İlk olarak Alman yazar ve düşünür Goethe tarafından dile getirildiği bilinen “Dünya Edebiyatı” kavramı, sürekli olarak anlam kaymasına uğramış ve uğramaya da devam etmekte olan bir tanımlama. Goethe, çok kabaca açıklamaya çalışırsam, “ulusal edebiyat” döneminin kapandığını belirlemek için kullanmıştı bu kavramı. Sadece Almanların değil, diğer tüm milletlerin edebiyatından ortak bir miras olarak beslenilmesi gerektiğini salık veriyordu yazarlara ve okurlara. Nitelikli olanı sadece kendi ulusal edebiyatlarının eserleri içinde değil, tüm dünyada aramak gerektiğini düşünüyordu. Hatta Goethe’den birkaç on yıl sonra, Marks ve Engels’in birlikte kaleme aldıkları Komünist Manifesto’da karşımıza çıkıyordu bu tanımlama. Burjuvazi tarafından, ulusların “manevi ürünleri”nin de ortak mülk haline getiriliyor olmasına dikkat çekiliyor ve “Dünya Edebiyatı” denilen bir kavramın ortaya çıktığının altı çiziliyordu. Yani zamanın ruhunun yarattığı bir kavramdı bir bakıma bu.

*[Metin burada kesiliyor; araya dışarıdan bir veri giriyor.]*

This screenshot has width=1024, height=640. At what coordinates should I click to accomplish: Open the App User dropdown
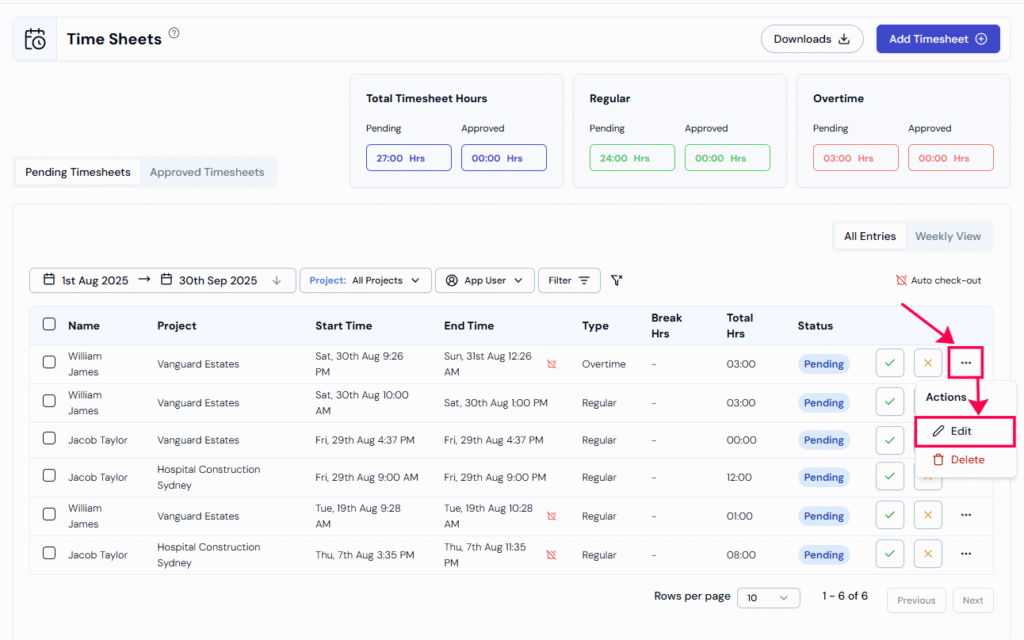tap(484, 281)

Modern dünyanın doğuşuyla birlikte ortaya çıkan bir tanımlama olan “Dünya Edebiyatı” kavramı, o günlerden bugüne birçok farklı anlamlara büründü elbette. İyi niyetli anlam ve tanımlama arayışları, günümüze gelindiğinde bambaşka boyutlara ulaştı. Hatta kendi anlamının da altını kazıdı ve büyük bir boşluğa, melezliğe kapı araladı.
Bizler çok basit anlamda tüm dünyada kabul görmüş, yerelden evrensele doğru uzanan konuları işleyen, nevi şahsına münhasır ve birçok dile çevrilerek insanlığın ortak mirası haline gelmiş/gelebilecek eserleri “Dünya Edebiyatı” kümesine alıyorken, artık bu iş bir formülleştirmeye varmış durumda. Ulusal, yerli, milli (ya da her ne derseniz) unsurların ve edebiyatın ana malzemesi olan dilin ikinci planda olduğu eserlerin “üretildiği” bir döneme girdik çoktan.

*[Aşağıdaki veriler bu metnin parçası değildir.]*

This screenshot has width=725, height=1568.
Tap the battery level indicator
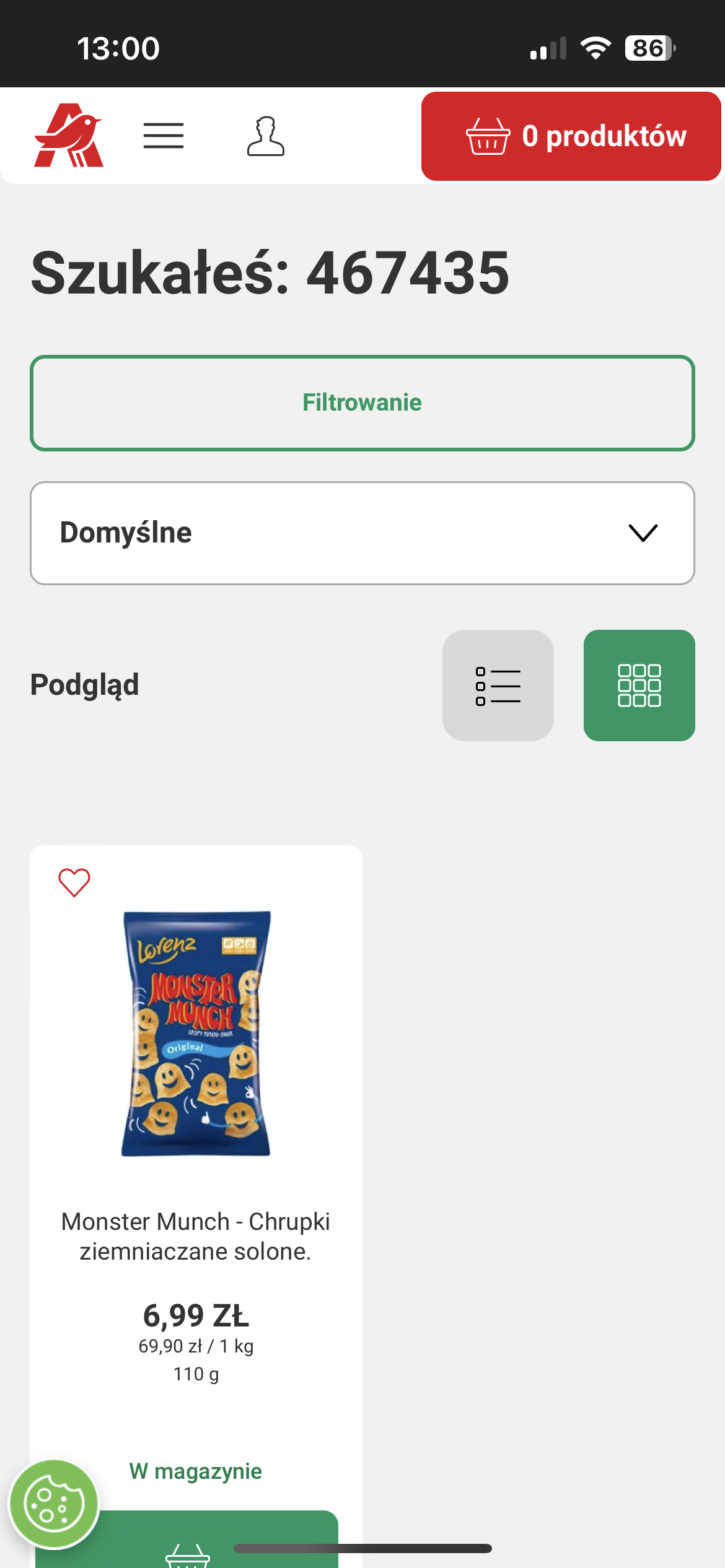pos(649,48)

Kapitalizm ve modernleşmenin boy attığı Avrupa, yine kendini merkeze koyarak elbette, “Dünya Edebiyatı” kavramını artık “kolay çevrilebilir” hatta “kolay tüketilebilir” tanımlamalarına sıkıştırmaya çalışmakta: Her zamana, her mekâna, her insana, her kültürel ve kolektif bilinçdışına seslenebilen eserlerden mürekkep bir “Dünya Edebiyatı” kitaplığı… Her kapıyı açan bir maymuncuk, kolay hazmedilir, kolay tüketilir bir metalaştırma çalışması.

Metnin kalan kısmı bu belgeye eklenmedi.